LA POLÍTICA DESAFORADA

LÍNEA DE PUNTOS - JORGE ALACID

Desaforado/a: según la RAE, dícese de la persona «que obra sin tener en cuenta la ley o la justicia». Horror máximo. Aunque el diccionario de la docta casa ofrece una segunda versión, menos temible: «Que es exageradamente grande o intenso». Queda por lo tanto pendiente de resolver la duda que anidará a partir de ahora en el ecosistema político riojano, si triunfa como pretenden sus señorías la idea de reformar el Estatuto de Autonomía introduciendo como mejora principal la eliminación de la condición de aforados de tantos y tantos dirigentes dedicados a la cosa pública. Quienes en consecuencia se transformarán en lo antedicho: mandatarios desaforados. Esto es, que obran sin tener en cuenta ni la ley ni la justicia. Concejales y diputados exageradamente grandes e intensos, tanto como un pleno del Parlamento.

Tanto como la sesión de ayer, que consumió su parte mollar confirmando que, en efecto, la política vive días desaforados. Entiéndase. Sus señorías parecen desatadas, víctimas de la histeria generalizada que prende a nivel nacional y dispone de ramificaciones en el Legislativo riojano, donde ayer volaban los dardos convertidos, por una vez, en insultos. Puros insultos, al estilo de la vieja política. Como en tiempos de Pedro Sanz, quien cabeceaba desde su escaño en señal de desacuerdo cuando la portavoz Concha Andreu le culpaba de no haber impulsado durante su mandato la reforma estatutaria que ahora parece asomar tímidamente, allá al final de la legislatura.
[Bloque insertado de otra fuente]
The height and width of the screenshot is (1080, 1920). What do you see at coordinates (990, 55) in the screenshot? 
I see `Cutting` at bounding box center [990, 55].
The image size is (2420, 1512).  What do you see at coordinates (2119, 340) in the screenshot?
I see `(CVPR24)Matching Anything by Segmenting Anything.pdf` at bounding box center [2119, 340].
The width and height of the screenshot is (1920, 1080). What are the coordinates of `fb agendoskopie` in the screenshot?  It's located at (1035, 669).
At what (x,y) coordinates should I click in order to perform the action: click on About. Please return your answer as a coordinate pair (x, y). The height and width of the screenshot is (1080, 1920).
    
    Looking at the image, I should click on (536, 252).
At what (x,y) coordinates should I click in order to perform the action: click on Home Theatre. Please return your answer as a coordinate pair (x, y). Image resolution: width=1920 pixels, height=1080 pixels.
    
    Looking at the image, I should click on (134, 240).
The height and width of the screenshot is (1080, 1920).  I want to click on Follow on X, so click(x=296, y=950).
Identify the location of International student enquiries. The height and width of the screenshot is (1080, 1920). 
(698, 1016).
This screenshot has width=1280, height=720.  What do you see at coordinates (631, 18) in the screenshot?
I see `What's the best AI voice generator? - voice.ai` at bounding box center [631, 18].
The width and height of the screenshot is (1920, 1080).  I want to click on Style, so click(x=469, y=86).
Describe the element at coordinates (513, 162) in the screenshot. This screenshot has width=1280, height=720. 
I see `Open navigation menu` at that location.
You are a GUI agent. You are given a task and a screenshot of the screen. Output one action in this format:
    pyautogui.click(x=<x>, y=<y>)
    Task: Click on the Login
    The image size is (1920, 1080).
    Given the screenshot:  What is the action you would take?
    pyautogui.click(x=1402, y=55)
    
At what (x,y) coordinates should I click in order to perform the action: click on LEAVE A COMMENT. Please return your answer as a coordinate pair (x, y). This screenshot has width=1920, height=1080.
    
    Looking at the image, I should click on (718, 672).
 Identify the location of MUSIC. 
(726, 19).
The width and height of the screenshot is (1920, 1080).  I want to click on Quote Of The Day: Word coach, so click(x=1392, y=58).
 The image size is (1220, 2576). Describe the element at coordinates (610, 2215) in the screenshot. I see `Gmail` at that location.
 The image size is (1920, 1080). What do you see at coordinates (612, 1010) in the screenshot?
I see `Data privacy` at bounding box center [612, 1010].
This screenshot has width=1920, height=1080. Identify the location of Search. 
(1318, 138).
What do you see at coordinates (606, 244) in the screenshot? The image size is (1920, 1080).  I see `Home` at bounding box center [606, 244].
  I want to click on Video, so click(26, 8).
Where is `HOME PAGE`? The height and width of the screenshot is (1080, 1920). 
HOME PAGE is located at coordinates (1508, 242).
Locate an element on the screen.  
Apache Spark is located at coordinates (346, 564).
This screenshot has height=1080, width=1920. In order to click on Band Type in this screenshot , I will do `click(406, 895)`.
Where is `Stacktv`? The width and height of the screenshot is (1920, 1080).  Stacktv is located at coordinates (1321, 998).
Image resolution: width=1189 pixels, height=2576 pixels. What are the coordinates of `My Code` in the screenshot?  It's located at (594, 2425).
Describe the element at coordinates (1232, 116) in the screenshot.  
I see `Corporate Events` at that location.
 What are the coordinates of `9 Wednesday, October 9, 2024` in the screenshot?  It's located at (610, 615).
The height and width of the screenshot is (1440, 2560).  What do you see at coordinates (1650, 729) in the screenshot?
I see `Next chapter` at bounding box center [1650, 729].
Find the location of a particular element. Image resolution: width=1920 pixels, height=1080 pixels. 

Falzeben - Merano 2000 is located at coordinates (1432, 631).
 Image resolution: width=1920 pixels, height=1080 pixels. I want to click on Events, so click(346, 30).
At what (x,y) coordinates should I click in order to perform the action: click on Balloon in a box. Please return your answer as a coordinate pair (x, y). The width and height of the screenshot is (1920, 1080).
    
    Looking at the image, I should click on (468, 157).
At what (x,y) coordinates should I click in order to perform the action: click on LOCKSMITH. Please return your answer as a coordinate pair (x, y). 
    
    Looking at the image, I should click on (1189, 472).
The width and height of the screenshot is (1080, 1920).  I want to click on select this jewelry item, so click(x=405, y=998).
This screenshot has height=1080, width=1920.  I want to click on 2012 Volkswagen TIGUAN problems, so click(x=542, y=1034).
Andreu, por cierto, allegó al pleno su propia ración de estopa, con un destinatario predilecto: el portavoz del PP, Jesús Ángel Garrido, quien aguantó estoico en su butaca la catarata de invectivas que se turnaron en dirigirle tanto los socialistas como sus socios en esta iniciativa para reformar el Estatuto por la vía de los hechos: los diputados de Ciudadanos. Claro que Garrido tenía que asumir que el ambiente se había empezado a enrarecer con motivo de su intervención inicial: se nota que llegan las elecciones y que por lo tanto la nueva política emprende su retirada. Vuelven los malos modos, el feo estilo. Política vieja. Desde luego, desaforada.

Con una excepción. Muy señalada. La de nada menos que el presidente del Gobierno, quien, cuando por fin el Parlamento acuerda activar el paquete legislativo en teoría estrella de su mandato, enmudeció. No tomó la palabra ni desde el escaño ni desde el atril. También eludió comparecer ante los medios: la opinión pública se queda por lo tanto sin saber qué opina la máxima autoridad de La Rioja al respecto de una decisión tan trascendente. Su única participación en el debate consistió en cuchichear algo a su portavoz Garrido mientras se encaramaba al estrado. Algo inaudible. Imposible saberlo. Tal vez le avisó de que exhibiera el papelito donde se supone que un diputado socialista confesaba que su partido torpedearía la reforma del Estatuto para no dar una baza al Gobierno. O quién sabe si le recordaba que debía acallar las sospechas de Podemos, cuya portavoz sostiene que la reforma estatutaria se acordó en un oscuro despacho, sin luz ni taquígrafos. Pues resulta que no: según Garrido, todo empezó en el bar del Parlamento. Un bar. Nada tan riojano. Nos quedamos más tranquilos: qué puede salir mal.